Berlin 2017 - Sabu, l'Asiatique qui attend son heure

sabu.jpgNe dirait-on pas un père et son fils? Impression déjouée par le sous-titre, qui indique que les deux ne se connaissent pas (vraiment). Pourtant, ce thème du rapprochement filial finit par l'emporter dans le séduisant Mr. Long de Sabu, qui débute comme un film d'action violent et sanglant avant de s'achever pratiquement sur un air de mélo tire-larmes. Les transitions sont habiles, les personnages identifiables, et l'ensemble possède une cohésion graphique qui s'ancre autant dans la tradition du cinéma asiatique que dans le classicisme hollywoodien. Davantage connu dans les festivals (et surtout à Berlin) qu'en dehors, Sabu pourrait enfin prendre un envol mérité grâce à ce Mr. Long qui pourtant payait peu de mine sur le papier.


nachte.jpgCette fois, on ne dirait pas forcément un père et son fils. Tel est pourtant le cas dans Helle Nächte, film centré sur leur rapprochement au cours d'un voyage en Norvège après un enterrement. L'aspect méditatif l'emporte dans des plans souvent silencieux, dont un très long plan-séquence sur une route, depuis une voiture traversant des contrées embrumées où les vestiges de civilisation se font rares. Le dépouillement, pour ne pas dire le dénuement, impose sa loi extrinsèque sans exclure l'émotion. Helle Nächte, de l'Allemand Thomas Arslan, ne révolutionnera pas le cinéma d'auteur européen, mais il instille sa grammaire intimiste sans se la jouer grand philosophe.

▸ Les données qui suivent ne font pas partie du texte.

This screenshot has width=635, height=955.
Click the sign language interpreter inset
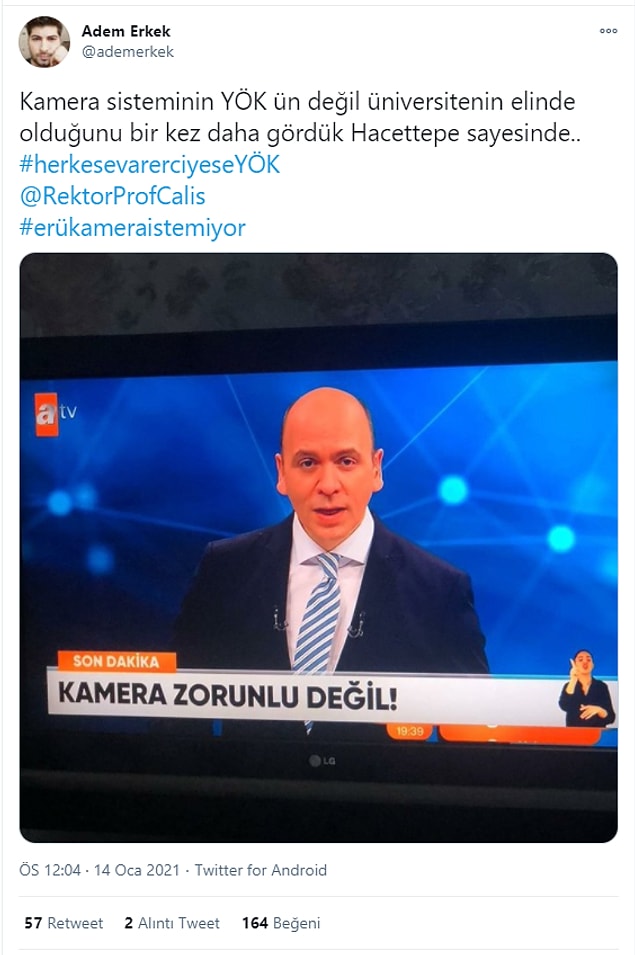tap(587, 688)
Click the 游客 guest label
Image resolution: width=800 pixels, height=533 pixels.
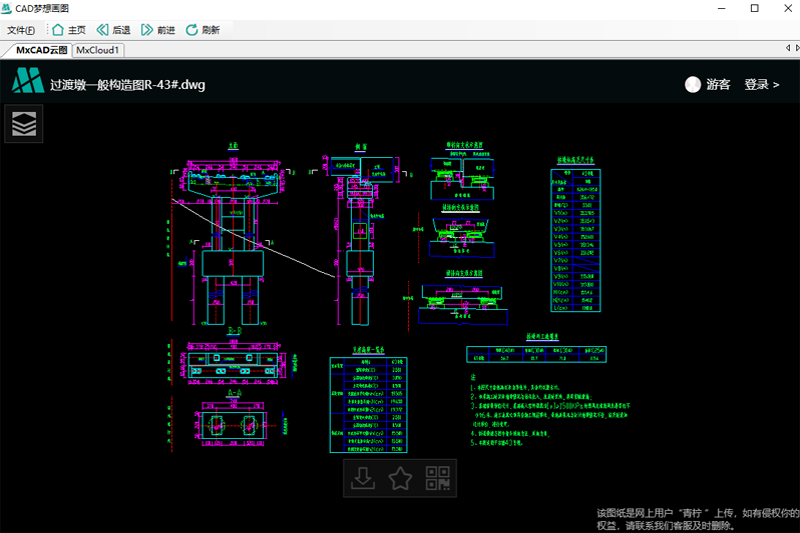point(718,85)
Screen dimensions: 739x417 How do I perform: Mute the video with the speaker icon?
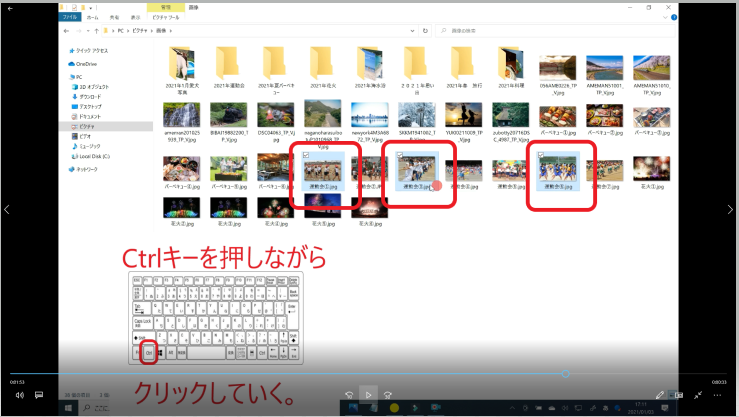19,396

the-party.jpgEt puis voici quatre personnages, ou acteurs, en quête d'auteur. La pose est volontairement théâtrale dans ce vaudeville qui se termine mal, règlement de comptes au cours d'une party qui dégénère. Pas toujours inspirée, Sally Potter donne ici dans la facilité, convoquant les rires du public sous une esthétique noir et blanc gratuite. Bien ciselés par de brillants comédiens, les dialogues fusent et font ricochet. Tout cela a le mérite d'être très court (71 minutes) et de donner un coup de fouet salutaire entre deux productions plus cérébrales. En revanche, The Party - rien à voir avec le chef d'oeuvre de Blake Edwards - est loin d'être le métrage le plus essentiel de cette 67e Berlinale.